新規で事業を立ち上げるという事は、従来の事業とは異なる分野に進出することになり、多くの未知数が存在します。
そこで、上司は自らビジョンを描き、チームをまとめて、課題を解決するためのアイデアを出し合いながら、柔軟に対応していくことで、事業部の立ち上げに尽力することが重要です。
部下をサポートすること
部下が問題に直面した場合、上司は適切なフィードバックやサポートを行う必要があります。
具体例
スキルや知識の不足、課題の達成に必要なリソースの不足、個人的な問題などがある場合、上司は部下をサポートすることで、彼らのやる気を高めることができます。

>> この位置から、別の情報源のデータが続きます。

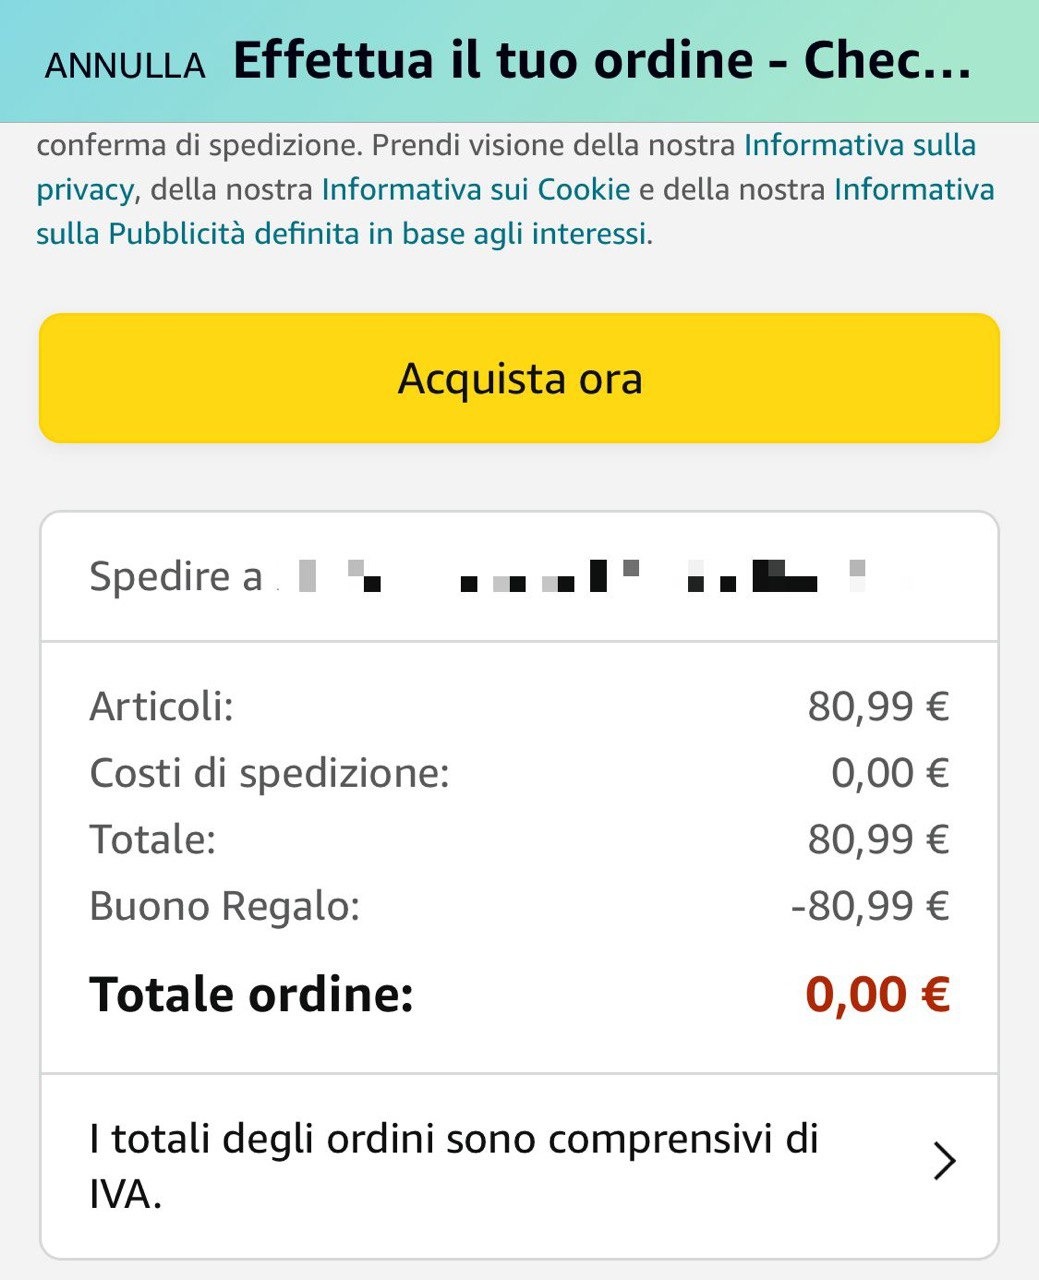Tap the 80,99 € amount beside Articoli
1039x1280 pixels.
(x=878, y=707)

また、部下をサポートすることは、彼らのキャリアパスや能力開発に関する計画を立てることも含まれます。
上司は、部下の強みや興味に基づいて、キャリアの目標を設定し、成長の機会を提供することができます。
これにより、部下は将来に向けて自信を持って働くことができ、上司に対する信頼感が高まります。
加えて、部下をサポートすることは、上司が部下に対してフィードバックを提供することも含みます。 特に上司はメンバーの努力や頑張りを評価することが重要です。効果的なレコグニションを行うことで、部下のモチベーションを上げ、成果の向上が期待できます。

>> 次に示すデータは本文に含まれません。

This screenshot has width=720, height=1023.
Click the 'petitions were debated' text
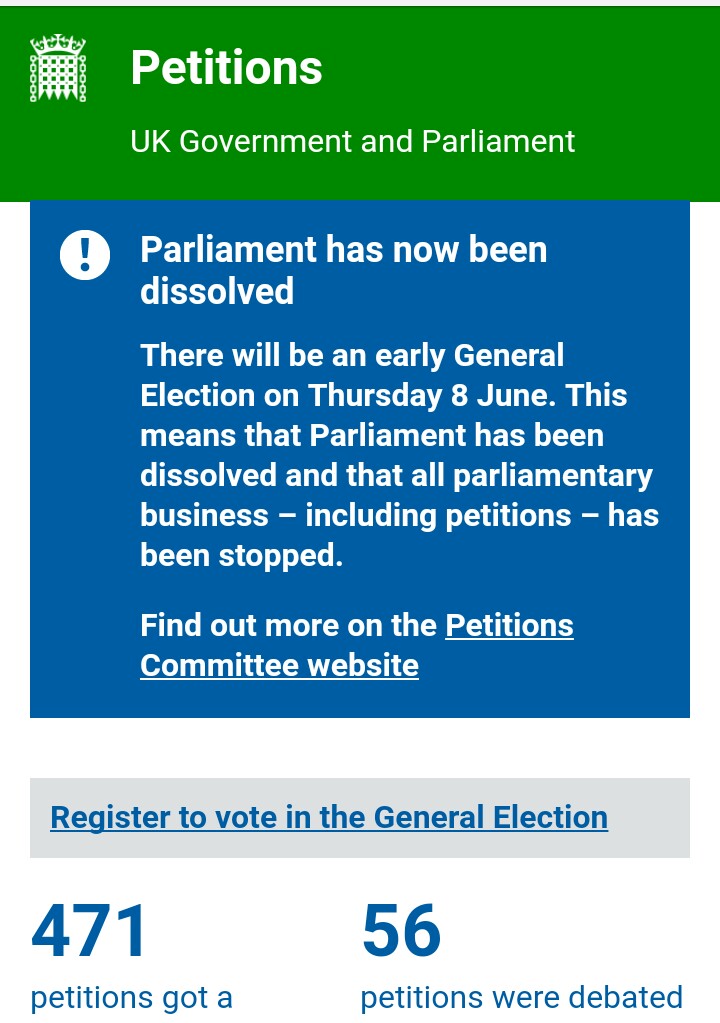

レコグニションについての詳細はこちらをご覧ください。
レコグニションとは何?その概要をわかりやすく解説し導入方法も紹介します!
しかし、適切なフィードバックを意識して公平性と納得感を部下に得てもらえるように、主観的でネガティブなフィードバックを行わないように注意しましょう。
4. 部下のやる気を高めるために実践すべき取り組み
週次ミーティングの実施
週次ミーティングは、部下のやる気を高めるために非常に重要な取り組みです。
このミーティングは、週の始めに行うことが多く、過去の週の振り返りや今後の週の予定などを話し合うことができます。
週次ミーティングを実施することによって、部下たちは自分たちがどのような目標に向かっているのかを明確に理解し、進捗状況を共有することでモチベーションが高まります。

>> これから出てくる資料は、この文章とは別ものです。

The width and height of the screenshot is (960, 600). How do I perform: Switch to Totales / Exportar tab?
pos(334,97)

また、週次ミーティングは、上司と部下の間でコミュニケーションを促進するためにも役立ちます。
部下たちは、自分たちの考えやアイデアを共有することができ、上司からフィードバックを受けることができます。
週次ミーティングは、部下たちが上司とのコミュニケーションを通じて自信をつけ、仕事に対する熱意を高めることができます。
コミュニケーションの促進
部下のやる気を高めるためには、コミュニケーションの促進が欠かせません。
上司は、部下たちと積極的にコミュニケーションを取り、彼らの意見やフィードバックに耳を傾けることが大切です。
また、上司が部下たちに自分の考えや目標を明確に伝えることも重要です。
コミュニケーションを促進するためには、上司は部下たちとの面談や週次ミーティング、チームビルディングなどの機会を設けることが有効です。
上司は、部下たちとのコミュニケーションを通じて、彼らが直面する課題や問題を理解し、適切なアドバイスやサポートを提供することができます。
チームビルディングの重要性
チームビルディングは、部下たちの信頼関係やコミュニケーション能力を向上させることができます。
これによって、部下たちはお互いに理解し合い、仕事を円滑に進めることができます。
チームビルディングの手法としては、以下のような例があります。
具体例
チームビルディングイベントやアクティビティの実施、チームワークを強化するためのトレーニングや研修、部下同士のコミュニケーションを促進するツールやプロセスの導入など。
また、上司はチームビルディングを通じて、部下たちに自分たちの責任や役割について明確に説明し、共通の目標に向かって協力する意識を醸成することができます。
5. まとめ
本記事では、上司が部下のやる気を上げるために取り組むべき対策について解説しました。
まず、上司は部下たちとコミュニケーションを取り、部下たちが抱える問題や悩みを共感することが重要です。
また、部下たちが自分自身で問題を解決できるようにサポートすることが大切です。
部下のやる気が下がる原因は、様々であることから、その原因を特定することも重要です。
対策としては、週次ミーティングの実施やコミュニケーションの促進、チームビルディングの実施などがあります。
また、上司自身が部下たちに向けた言葉を選び、部下たちにとっての意義や重要性を伝えることも必要です。
上司として、部下のやる気を上げるためにも、一人一人に向き合った対応を心掛け、チーム全体のモチベーションも上げていきましょう。